Opium addiction in Afghanistan at epidemic proportions

An Associated Press article paints the picture of rural Afghanistan that has an opium addiction problem of epidemic proportions. Entire families become addicted to the opium, and they begin to sell all they have in order to get more. People who are not addicted have to quarantine themselves to stay away from the addicted, fearing they will being opium into their homes. Many areas in rural Afghanistan do not have access to medicine, some shops don't even carry aspirin, so when a someone gets hurt they are given opium to treat the pain.

From the AP article that we found at the Taiwan News, writer Rukmini Callimachi profiles a family of addicts.

Open the door to Islam Beg's house and the thick opium smoke rushes out into the cold mountain air, like steam from a bathhouse. It's just past 8:00 a.m. and the family of six - including a 1-year-old baby boy - is already curled up at the lip of the opium pipe.

Beg, 65, breathes in and exhales a cloud of smoke. He passes the pipe to his wife. She passes it to their daughter. The daughter blows the opium smoke into the baby's tiny mouth. The baby's eyes roll back into his head.

Their faces are gaunt. Their hair is matted. They smell.

In dozens of mountain hamlets in this remote corner of Afghanistan, opium addiction has become so entrenched that whole families - from toddlers to old men - are addicts. The addiction moves from house to house, infecting entire communities cut off from the rest of the world by glacial streams. From just one family years ago, at least half the people of Sarab, population 1,850, are now addicts.

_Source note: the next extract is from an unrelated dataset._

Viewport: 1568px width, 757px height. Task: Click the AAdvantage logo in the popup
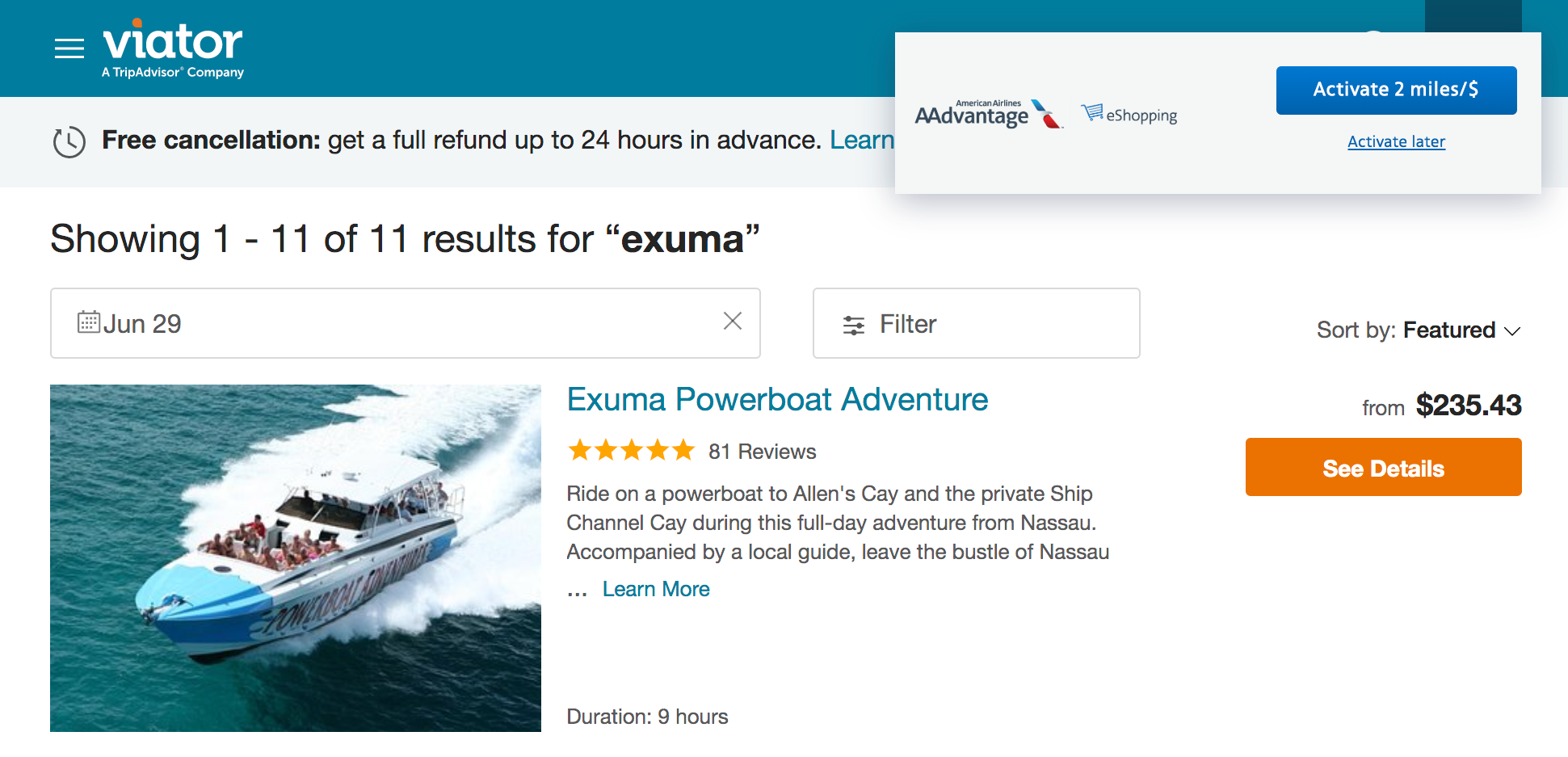tap(988, 115)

Afghanistan supplies nearly all the world's opium, the raw ingredient used to make heroin, and while most of the deadly crop is exported, enough is left behind to create a vicious cycle of addiction. There are at least 200,000 opium and heroin addicts in Afghanistan - 50,000 more than in the much bigger, wealthier U.S., according to the U.S. Department of Health and Human Services and a 2005 survey by the U.N. A new survey is expected to show even higher rates of addiction, a window into the human toll of Afghanistan's back-to-back wars and desperate poverty.

Unlike in the West, the close-knit nature of communities here makes addiction a family affair. Instead of passing from one rebellious teenager to another, the habit passes from mother to daughter, father to son. It's turning villages like this one into a landscape of human depredation.

Except for a few soiled mats, Beg's house is bare. He has pawned all his family's belongings to pay for drugs.

"I am ashamed of what I have become," says Beg, an unwashed turban curled on his head. "I've lost my self-respect. I've lost my values. I take the food from this child to pay for my opium," he says, pointing to his 5-year-old grandson, Mamadin. "He just stays hungry."

1 comment:

Chris M said...

Instabilty and war are the primary factors responsible for increased opium production in Afghanistan. Before the Soviet invasion, and during the brief rule of the Taliban, opium production was either very limited, or deliberated curtailed. Soon after the war is over, production is likely to plummet.